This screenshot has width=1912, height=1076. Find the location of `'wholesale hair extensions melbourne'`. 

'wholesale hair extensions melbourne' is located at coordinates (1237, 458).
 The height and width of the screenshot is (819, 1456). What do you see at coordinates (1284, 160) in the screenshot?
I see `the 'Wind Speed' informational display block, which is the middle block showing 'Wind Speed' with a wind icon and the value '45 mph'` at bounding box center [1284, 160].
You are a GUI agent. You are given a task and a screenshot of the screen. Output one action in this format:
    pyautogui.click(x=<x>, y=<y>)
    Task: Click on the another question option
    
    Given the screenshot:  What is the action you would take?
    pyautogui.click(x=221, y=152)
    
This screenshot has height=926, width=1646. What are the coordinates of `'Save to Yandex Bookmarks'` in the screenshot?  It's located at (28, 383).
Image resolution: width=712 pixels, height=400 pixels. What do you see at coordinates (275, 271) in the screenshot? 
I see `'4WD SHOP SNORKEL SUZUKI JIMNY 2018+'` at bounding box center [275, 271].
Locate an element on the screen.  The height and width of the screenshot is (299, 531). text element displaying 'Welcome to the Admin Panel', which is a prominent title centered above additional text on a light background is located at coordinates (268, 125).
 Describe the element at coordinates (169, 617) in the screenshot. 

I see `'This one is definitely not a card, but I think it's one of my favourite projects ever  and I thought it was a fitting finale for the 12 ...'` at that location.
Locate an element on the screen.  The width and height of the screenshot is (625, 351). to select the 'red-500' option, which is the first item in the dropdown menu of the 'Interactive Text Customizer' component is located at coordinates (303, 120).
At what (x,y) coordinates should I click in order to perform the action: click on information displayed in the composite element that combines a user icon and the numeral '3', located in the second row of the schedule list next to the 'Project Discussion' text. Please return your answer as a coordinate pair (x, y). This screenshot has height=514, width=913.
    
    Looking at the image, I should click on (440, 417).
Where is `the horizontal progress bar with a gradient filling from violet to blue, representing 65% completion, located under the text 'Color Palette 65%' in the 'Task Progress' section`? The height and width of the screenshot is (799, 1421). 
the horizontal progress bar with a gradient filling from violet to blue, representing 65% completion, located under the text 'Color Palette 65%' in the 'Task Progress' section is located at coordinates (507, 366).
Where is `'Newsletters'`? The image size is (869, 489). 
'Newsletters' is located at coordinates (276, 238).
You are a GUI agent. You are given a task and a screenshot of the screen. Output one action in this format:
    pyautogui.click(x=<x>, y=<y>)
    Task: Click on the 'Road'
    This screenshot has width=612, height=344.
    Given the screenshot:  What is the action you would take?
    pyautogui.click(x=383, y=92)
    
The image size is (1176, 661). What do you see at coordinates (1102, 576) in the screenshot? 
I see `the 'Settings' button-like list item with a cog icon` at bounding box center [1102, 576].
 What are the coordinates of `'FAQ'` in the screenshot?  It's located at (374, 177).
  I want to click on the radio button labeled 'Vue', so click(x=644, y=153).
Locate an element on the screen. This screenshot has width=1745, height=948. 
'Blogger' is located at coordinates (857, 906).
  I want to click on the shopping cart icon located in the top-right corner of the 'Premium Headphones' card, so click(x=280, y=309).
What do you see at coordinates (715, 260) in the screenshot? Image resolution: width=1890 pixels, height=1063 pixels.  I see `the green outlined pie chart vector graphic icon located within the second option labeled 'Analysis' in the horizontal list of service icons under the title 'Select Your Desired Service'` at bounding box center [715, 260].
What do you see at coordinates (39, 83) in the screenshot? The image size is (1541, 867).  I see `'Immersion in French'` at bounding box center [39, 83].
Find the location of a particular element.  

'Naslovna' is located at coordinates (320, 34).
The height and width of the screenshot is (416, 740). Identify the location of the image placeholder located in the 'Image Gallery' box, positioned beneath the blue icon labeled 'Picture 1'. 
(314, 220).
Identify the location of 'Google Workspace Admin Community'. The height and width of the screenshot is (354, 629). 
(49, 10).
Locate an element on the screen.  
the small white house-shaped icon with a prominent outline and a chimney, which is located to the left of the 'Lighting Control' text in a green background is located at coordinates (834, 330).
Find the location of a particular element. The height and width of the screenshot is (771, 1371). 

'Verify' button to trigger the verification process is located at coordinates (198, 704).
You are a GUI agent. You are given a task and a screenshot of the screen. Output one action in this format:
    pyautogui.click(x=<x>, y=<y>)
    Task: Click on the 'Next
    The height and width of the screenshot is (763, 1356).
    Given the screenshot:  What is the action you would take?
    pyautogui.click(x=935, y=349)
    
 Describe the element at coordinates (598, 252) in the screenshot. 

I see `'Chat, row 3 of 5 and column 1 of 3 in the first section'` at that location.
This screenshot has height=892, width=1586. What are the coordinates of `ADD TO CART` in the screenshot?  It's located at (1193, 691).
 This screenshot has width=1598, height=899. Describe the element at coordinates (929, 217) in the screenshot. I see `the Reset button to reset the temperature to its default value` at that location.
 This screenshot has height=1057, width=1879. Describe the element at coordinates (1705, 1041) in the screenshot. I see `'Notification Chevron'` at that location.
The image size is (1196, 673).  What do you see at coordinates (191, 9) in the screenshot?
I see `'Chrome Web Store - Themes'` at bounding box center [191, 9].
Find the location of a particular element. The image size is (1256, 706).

TASK GOAL:
Reproduce all of the records above, swapping every instance of "Locate an element on the screen" for "Find an element on the screen" and leaving everything else unchanged.

RESULT OF THIS TASK:
This screenshot has width=1912, height=1076. Find the location of `'wholesale hair extensions melbourne'`. 

'wholesale hair extensions melbourne' is located at coordinates (1237, 458).
 The height and width of the screenshot is (819, 1456). What do you see at coordinates (1284, 160) in the screenshot?
I see `the 'Wind Speed' informational display block, which is the middle block showing 'Wind Speed' with a wind icon and the value '45 mph'` at bounding box center [1284, 160].
You are a GUI agent. You are given a task and a screenshot of the screen. Output one action in this format:
    pyautogui.click(x=<x>, y=<y>)
    Task: Click on the another question option
    
    Given the screenshot:  What is the action you would take?
    pyautogui.click(x=221, y=152)
    
This screenshot has height=926, width=1646. What are the coordinates of `'Save to Yandex Bookmarks'` in the screenshot?  It's located at (28, 383).
Image resolution: width=712 pixels, height=400 pixels. What do you see at coordinates (275, 271) in the screenshot? 
I see `'4WD SHOP SNORKEL SUZUKI JIMNY 2018+'` at bounding box center [275, 271].
Find an element on the screen.  The height and width of the screenshot is (299, 531). text element displaying 'Welcome to the Admin Panel', which is a prominent title centered above additional text on a light background is located at coordinates (268, 125).
 Describe the element at coordinates (169, 617) in the screenshot. 

I see `'This one is definitely not a card, but I think it's one of my favourite projects ever  and I thought it was a fitting finale for the 12 ...'` at that location.
Find an element on the screen.  The width and height of the screenshot is (625, 351). to select the 'red-500' option, which is the first item in the dropdown menu of the 'Interactive Text Customizer' component is located at coordinates (303, 120).
At what (x,y) coordinates should I click in order to perform the action: click on information displayed in the composite element that combines a user icon and the numeral '3', located in the second row of the schedule list next to the 'Project Discussion' text. Please return your answer as a coordinate pair (x, y). This screenshot has height=514, width=913.
    
    Looking at the image, I should click on (440, 417).
Where is `the horizontal progress bar with a gradient filling from violet to blue, representing 65% completion, located under the text 'Color Palette 65%' in the 'Task Progress' section`? The height and width of the screenshot is (799, 1421). 
the horizontal progress bar with a gradient filling from violet to blue, representing 65% completion, located under the text 'Color Palette 65%' in the 'Task Progress' section is located at coordinates (507, 366).
Where is `'Newsletters'`? The image size is (869, 489). 
'Newsletters' is located at coordinates (276, 238).
You are a GUI agent. You are given a task and a screenshot of the screen. Output one action in this format:
    pyautogui.click(x=<x>, y=<y>)
    Task: Click on the 'Road'
    This screenshot has width=612, height=344.
    Given the screenshot:  What is the action you would take?
    pyautogui.click(x=383, y=92)
    
The image size is (1176, 661). What do you see at coordinates (1102, 576) in the screenshot? 
I see `the 'Settings' button-like list item with a cog icon` at bounding box center [1102, 576].
 What are the coordinates of `'FAQ'` in the screenshot?  It's located at (374, 177).
  I want to click on the radio button labeled 'Vue', so click(x=644, y=153).
Find an element on the screen. This screenshot has width=1745, height=948. 
'Blogger' is located at coordinates (857, 906).
  I want to click on the shopping cart icon located in the top-right corner of the 'Premium Headphones' card, so click(x=280, y=309).
What do you see at coordinates (715, 260) in the screenshot? Image resolution: width=1890 pixels, height=1063 pixels.  I see `the green outlined pie chart vector graphic icon located within the second option labeled 'Analysis' in the horizontal list of service icons under the title 'Select Your Desired Service'` at bounding box center [715, 260].
What do you see at coordinates (39, 83) in the screenshot? The image size is (1541, 867).  I see `'Immersion in French'` at bounding box center [39, 83].
Find the location of a particular element.  

'Naslovna' is located at coordinates (320, 34).
The height and width of the screenshot is (416, 740). Identify the location of the image placeholder located in the 'Image Gallery' box, positioned beneath the blue icon labeled 'Picture 1'. 
(314, 220).
Identify the location of 'Google Workspace Admin Community'. The height and width of the screenshot is (354, 629). 
(49, 10).
Find an element on the screen.  
the small white house-shaped icon with a prominent outline and a chimney, which is located to the left of the 'Lighting Control' text in a green background is located at coordinates (834, 330).
Find the location of a particular element. The height and width of the screenshot is (771, 1371). 

'Verify' button to trigger the verification process is located at coordinates (198, 704).
You are a GUI agent. You are given a task and a screenshot of the screen. Output one action in this format:
    pyautogui.click(x=<x>, y=<y>)
    Task: Click on the 'Next
    The height and width of the screenshot is (763, 1356).
    Given the screenshot:  What is the action you would take?
    pyautogui.click(x=935, y=349)
    
 Describe the element at coordinates (598, 252) in the screenshot. 

I see `'Chat, row 3 of 5 and column 1 of 3 in the first section'` at that location.
This screenshot has height=892, width=1586. What are the coordinates of `ADD TO CART` in the screenshot?  It's located at (1193, 691).
 This screenshot has width=1598, height=899. Describe the element at coordinates (929, 217) in the screenshot. I see `the Reset button to reset the temperature to its default value` at that location.
 This screenshot has height=1057, width=1879. Describe the element at coordinates (1705, 1041) in the screenshot. I see `'Notification Chevron'` at that location.
The image size is (1196, 673).  What do you see at coordinates (191, 9) in the screenshot?
I see `'Chrome Web Store - Themes'` at bounding box center [191, 9].
Find the location of a particular element. The image size is (1256, 706).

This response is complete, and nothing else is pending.